Film Review: Little Buddha
In this film adaptation of a true story, a Tibetan Buddhist lama's search for the reincarnation of his former teacher leads him to Seattle, and then back to Bhutan for the verification process of three children, one of whom he believes could be "The One". Directed by Bernardo Bertolucci, who also directed The Last Emperor, the film stars Bridget Fonda and Chris Isaak in the roles of a modern-day American couple, and Keanu Reeves in a story-within-a-story about the life of Siddhartha. The cast also includes several real-life Tibetan lamas. Little Buddha was filmed on location in both Bhutan and Nepal, and features a soundtrack composed by Ryuichi Sakamoto.
The story begins with a narrator reading from a book titled Little Buddha, a colorful children's tale. As the film toggles back and forth between the present-day story of the search for the reincarnated lama and the ancient tale of Buddha, the narration continues as the illustrations from the pages of the book come to life.
In the present-day story, Bridget Fonda plays Lisa Conrad, the wife of a successful architect Dean Conrad.

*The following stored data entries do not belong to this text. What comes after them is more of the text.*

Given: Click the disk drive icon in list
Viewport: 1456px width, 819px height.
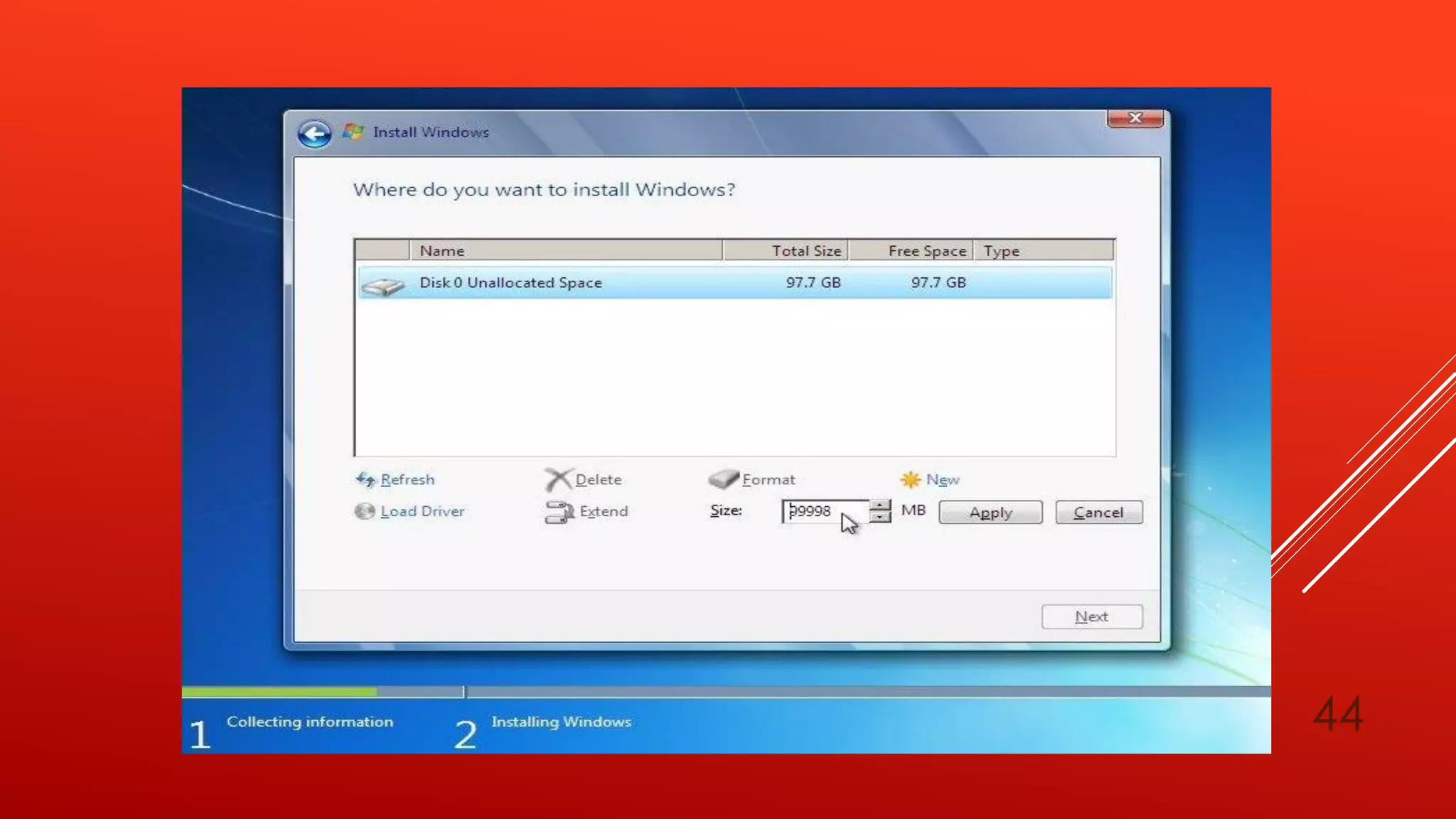Looking at the screenshot, I should click(382, 285).
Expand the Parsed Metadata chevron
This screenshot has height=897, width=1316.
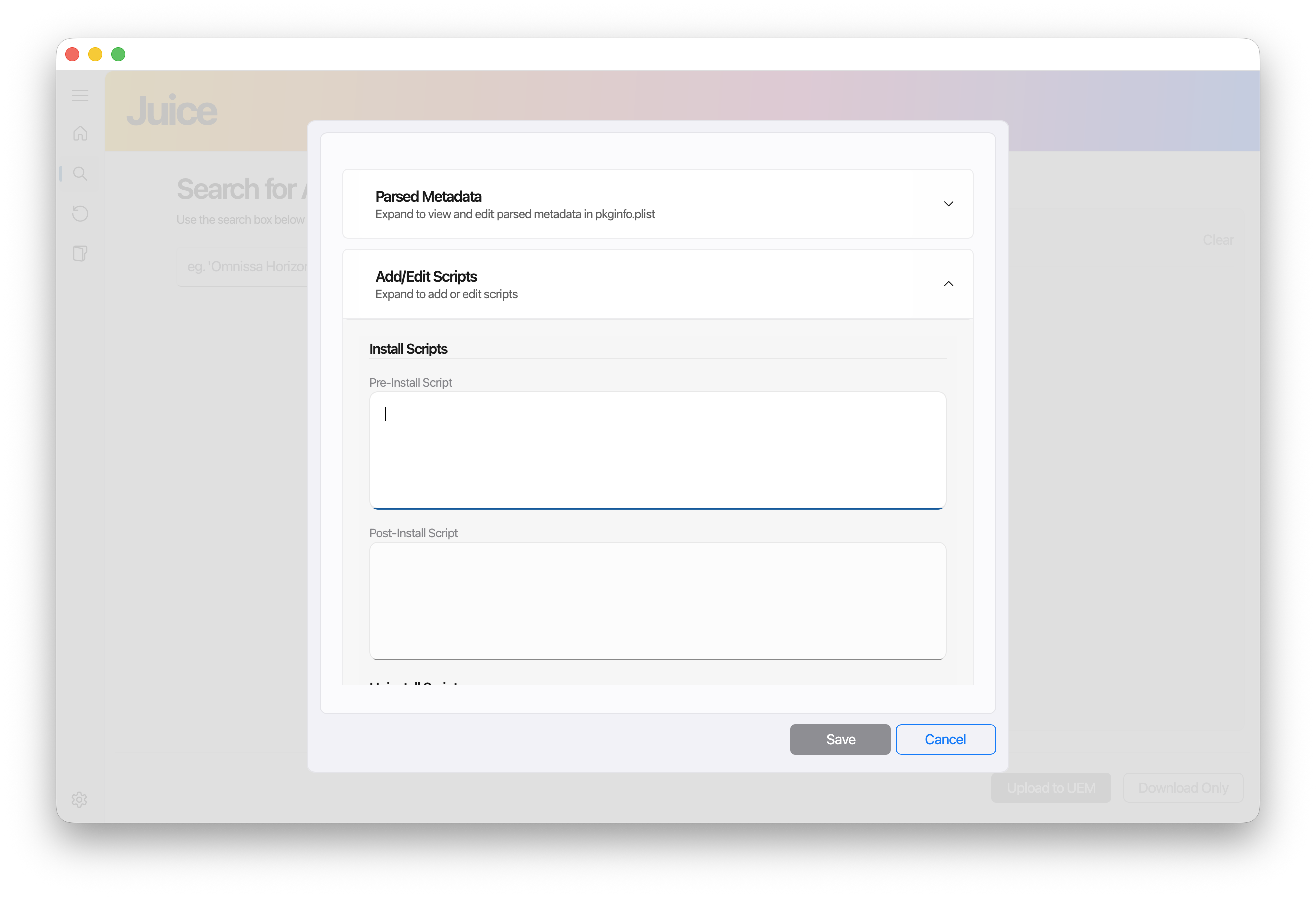pos(948,204)
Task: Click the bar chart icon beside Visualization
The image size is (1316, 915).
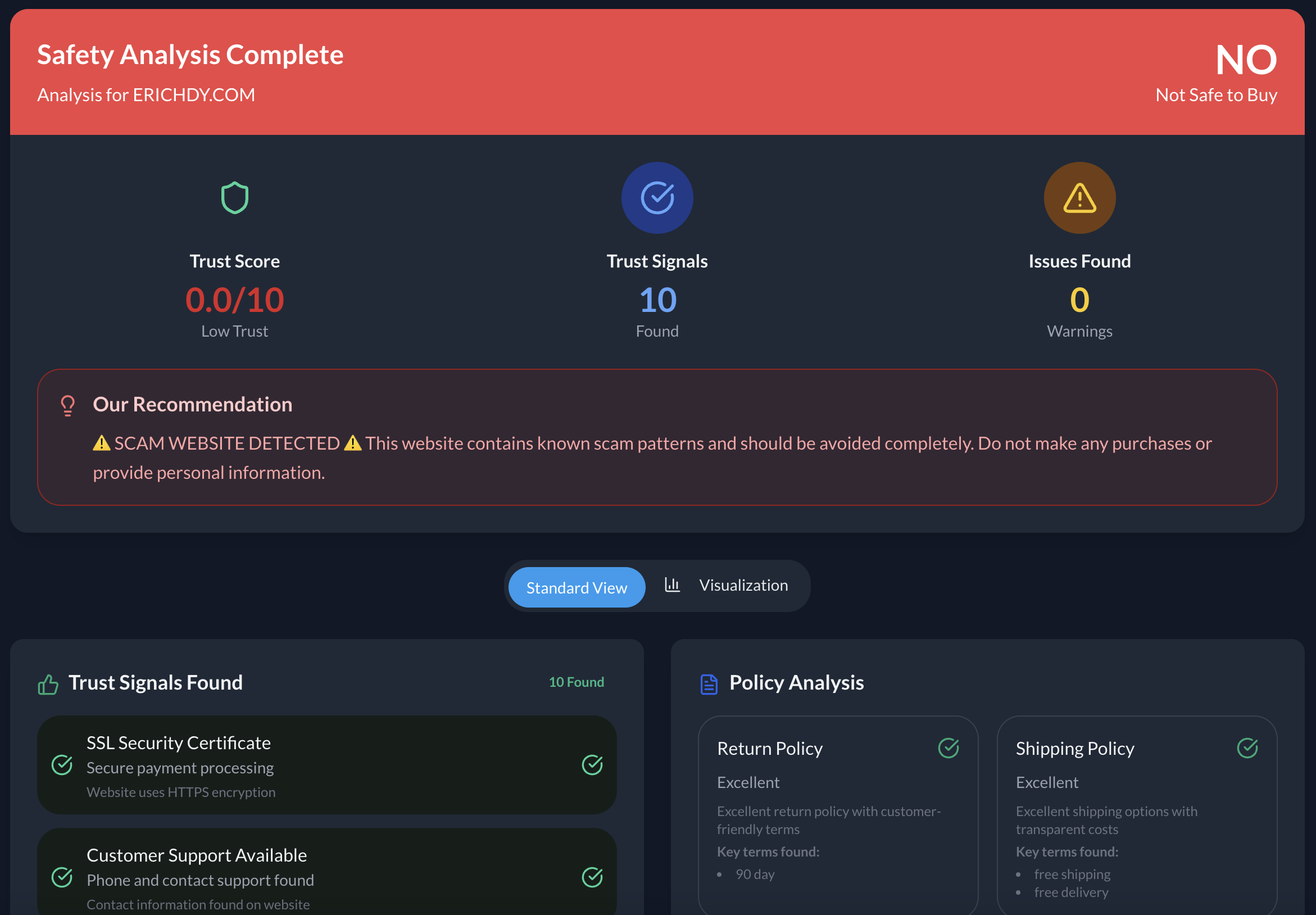Action: 671,585
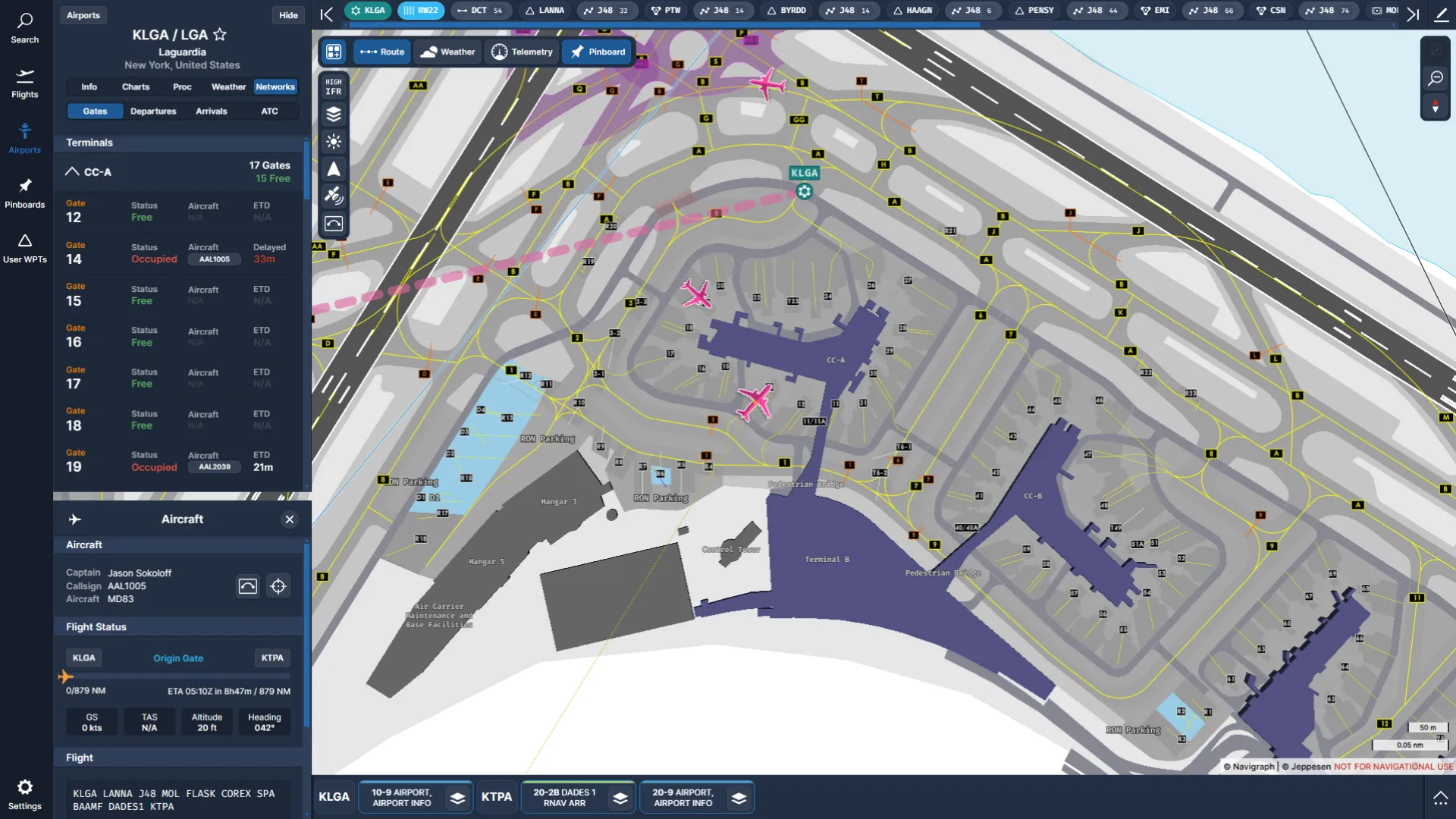
Task: Toggle HIGH IFR map mode
Action: click(x=334, y=86)
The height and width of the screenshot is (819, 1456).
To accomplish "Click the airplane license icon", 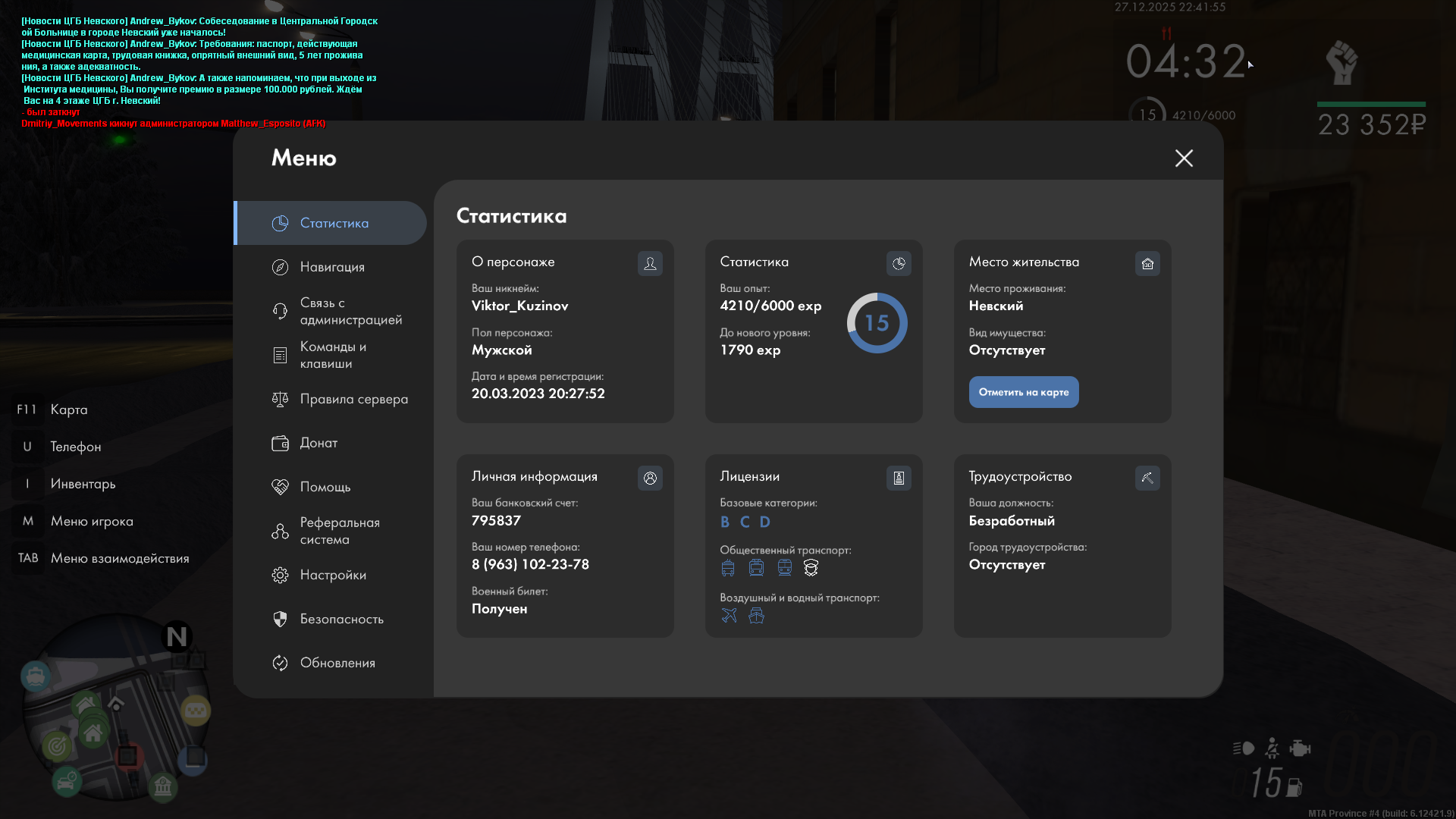I will click(729, 616).
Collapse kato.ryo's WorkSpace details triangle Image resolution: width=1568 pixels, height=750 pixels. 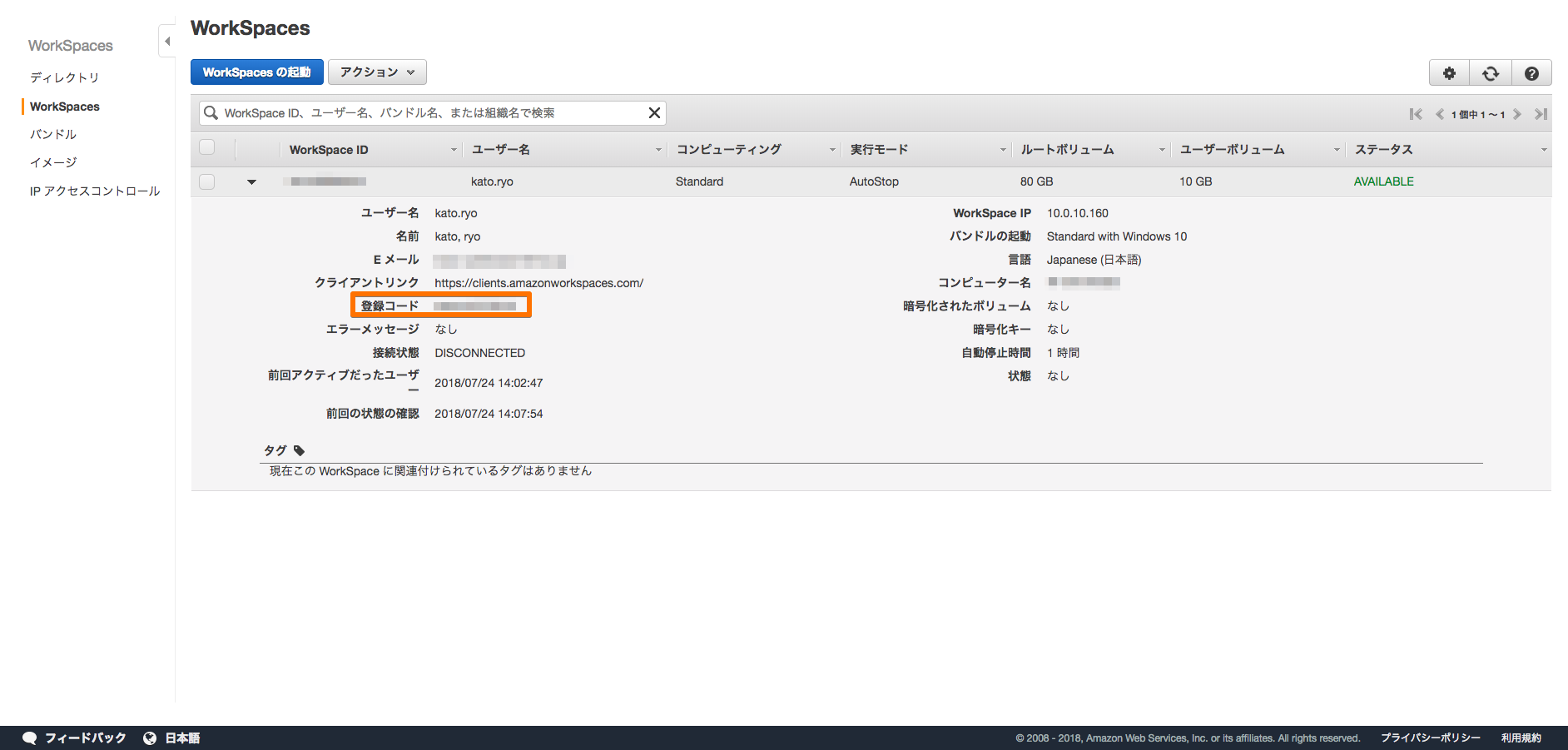pos(251,181)
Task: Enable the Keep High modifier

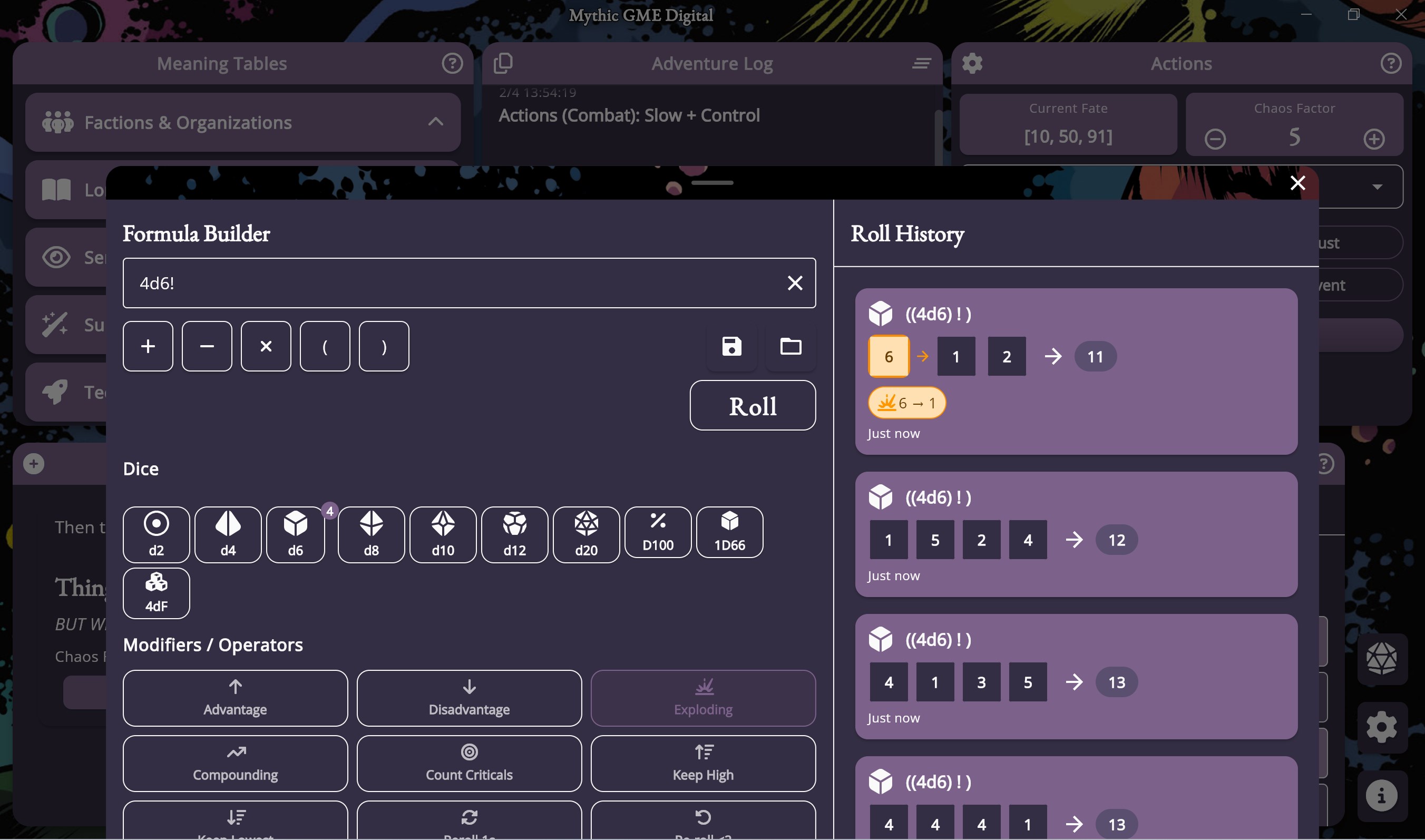Action: pos(703,763)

One day, while picking up their son Jesse from school, Lisa makes the acquaintance of Kenpo Tenzin, a Tibetan monk who followed a vision from a dream to the city of Seattle in search of the reincarnation of his deceased former teacher Lama Dorge. Lisa and Dean Conrad are more than a little surprised and skeptical when Kenpo Tenzin and fellow monk Lama Norbu show up at their home to announce that they believe Jesse is the reincarnation of Lama Dorge.
In an effort to keep an open mind, the Conrads reluctantly agree to allow Jesse to visit the Seattle Buddhist Center for testing. And when Lama Norbu suggests that Jesse travel to Bhutan to verify his reincarnation, Dean, whose architectural firm is in the throes of bankruptcy, sees it as his own path to salvation and agrees to accompany his son to the Paro Monastery for the official test of authenticity.
In the ancient setting,Prince Siddhartha was born into the idyllic lap of luxury as the son of King Suddhodhana, who sheltered him from all knowledge of human suffering, until he ventures out from the palace walls one day and discovers it for himself. Thereafter, Siddhartha devoted his existence to transcending his earthly body into the realm of nirvana. And as the film comes to its conclusion, both Jesse Conrad and Prince Siddhartha must pass the ultimate test.
As a film with virtually no dramatic conflict, both storylines are linear and even-handed, focusing instead on the inherently philosophical themes. Nevertheless, Little Buddha lacks the passion and profundity one might expect from a film of its scope. However, it is charming in places and has a measure of geographical and historical value, both ancient and modern, and is therefore well worth watching.